__Task goal__. Reproduce all entries word for word.

____ Dataset extract

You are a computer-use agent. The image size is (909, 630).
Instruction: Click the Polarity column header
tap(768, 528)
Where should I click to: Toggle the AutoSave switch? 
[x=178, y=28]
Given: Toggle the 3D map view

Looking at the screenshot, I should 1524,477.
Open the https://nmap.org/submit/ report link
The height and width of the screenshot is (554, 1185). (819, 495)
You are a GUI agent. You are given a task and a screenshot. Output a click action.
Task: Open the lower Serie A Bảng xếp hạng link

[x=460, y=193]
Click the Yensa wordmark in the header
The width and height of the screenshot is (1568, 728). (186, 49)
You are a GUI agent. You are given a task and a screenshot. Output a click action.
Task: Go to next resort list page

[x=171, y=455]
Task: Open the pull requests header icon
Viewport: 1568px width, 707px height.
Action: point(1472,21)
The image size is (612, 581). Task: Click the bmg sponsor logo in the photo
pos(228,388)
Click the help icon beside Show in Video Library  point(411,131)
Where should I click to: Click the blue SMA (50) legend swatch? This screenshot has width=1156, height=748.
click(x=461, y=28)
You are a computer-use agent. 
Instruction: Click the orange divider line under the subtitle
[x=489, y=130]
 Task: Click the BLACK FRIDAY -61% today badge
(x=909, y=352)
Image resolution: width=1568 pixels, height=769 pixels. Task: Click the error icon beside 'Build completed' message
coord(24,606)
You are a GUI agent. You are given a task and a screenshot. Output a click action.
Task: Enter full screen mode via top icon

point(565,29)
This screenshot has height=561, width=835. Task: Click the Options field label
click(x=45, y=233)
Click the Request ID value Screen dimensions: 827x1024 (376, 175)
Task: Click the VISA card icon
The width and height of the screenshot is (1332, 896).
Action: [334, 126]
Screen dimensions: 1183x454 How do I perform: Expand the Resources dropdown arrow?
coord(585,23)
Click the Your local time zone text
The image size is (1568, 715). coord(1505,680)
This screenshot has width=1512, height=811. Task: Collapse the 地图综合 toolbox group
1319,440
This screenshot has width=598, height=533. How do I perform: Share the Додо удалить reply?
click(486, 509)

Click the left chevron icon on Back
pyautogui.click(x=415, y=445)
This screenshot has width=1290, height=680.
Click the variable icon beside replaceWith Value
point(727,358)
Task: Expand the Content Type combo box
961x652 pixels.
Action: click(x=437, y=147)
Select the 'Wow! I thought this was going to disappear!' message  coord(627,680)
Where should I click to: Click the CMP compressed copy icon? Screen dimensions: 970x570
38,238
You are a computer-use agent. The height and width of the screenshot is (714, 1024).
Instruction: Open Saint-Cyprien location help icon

________

__Solution__.
You are a computer-use agent. The image size is (909, 630).
Instruction: Click the Polarity column header
tap(768, 528)
Where should I click to: Toggle the AutoSave switch? 
[x=178, y=28]
Given: Toggle the 3D map view

Looking at the screenshot, I should 1524,477.
Open the https://nmap.org/submit/ report link
The height and width of the screenshot is (554, 1185). (819, 495)
You are a GUI agent. You are given a task and a screenshot. Output a click action.
Task: Open the lower Serie A Bảng xếp hạng link

[x=460, y=193]
Click the Yensa wordmark in the header
The width and height of the screenshot is (1568, 728). (186, 49)
You are a GUI agent. You are given a task and a screenshot. Output a click action.
Task: Go to next resort list page

[x=171, y=455]
Task: Open the pull requests header icon
Viewport: 1568px width, 707px height.
Action: point(1472,21)
The image size is (612, 581). Task: Click the bmg sponsor logo in the photo
pos(228,388)
Click the help icon beside Show in Video Library  point(411,131)
Where should I click to: Click the blue SMA (50) legend swatch? This screenshot has width=1156, height=748.
click(x=461, y=28)
You are a computer-use agent. 
Instruction: Click the orange divider line under the subtitle
[x=489, y=130]
 Task: Click the BLACK FRIDAY -61% today badge
(x=909, y=352)
Image resolution: width=1568 pixels, height=769 pixels. Task: Click the error icon beside 'Build completed' message
coord(24,606)
You are a GUI agent. You are given a task and a screenshot. Output a click action.
Task: Enter full screen mode via top icon

point(565,29)
This screenshot has height=561, width=835. Task: Click the Options field label
click(x=45, y=233)
Click the Request ID value Screen dimensions: 827x1024 (376, 175)
Task: Click the VISA card icon
The width and height of the screenshot is (1332, 896).
Action: [334, 126]
Screen dimensions: 1183x454 How do I perform: Expand the Resources dropdown arrow?
coord(585,23)
Click the Your local time zone text
The image size is (1568, 715). coord(1505,680)
This screenshot has width=1512, height=811. Task: Collapse the 地图综合 toolbox group
1319,440
This screenshot has width=598, height=533. How do I perform: Share the Додо удалить reply?
click(486, 509)

Click the left chevron icon on Back
pyautogui.click(x=415, y=445)
This screenshot has width=1290, height=680.
Click the variable icon beside replaceWith Value
point(727,358)
Task: Expand the Content Type combo box
961x652 pixels.
Action: click(x=437, y=147)
Select the 'Wow! I thought this was going to disappear!' message  coord(627,680)
Where should I click to: Click the CMP compressed copy icon? Screen dimensions: 970x570
38,238
You are a computer-use agent. The height and width of the screenshot is (714, 1024).
Instruction: Open Saint-Cyprien location help icon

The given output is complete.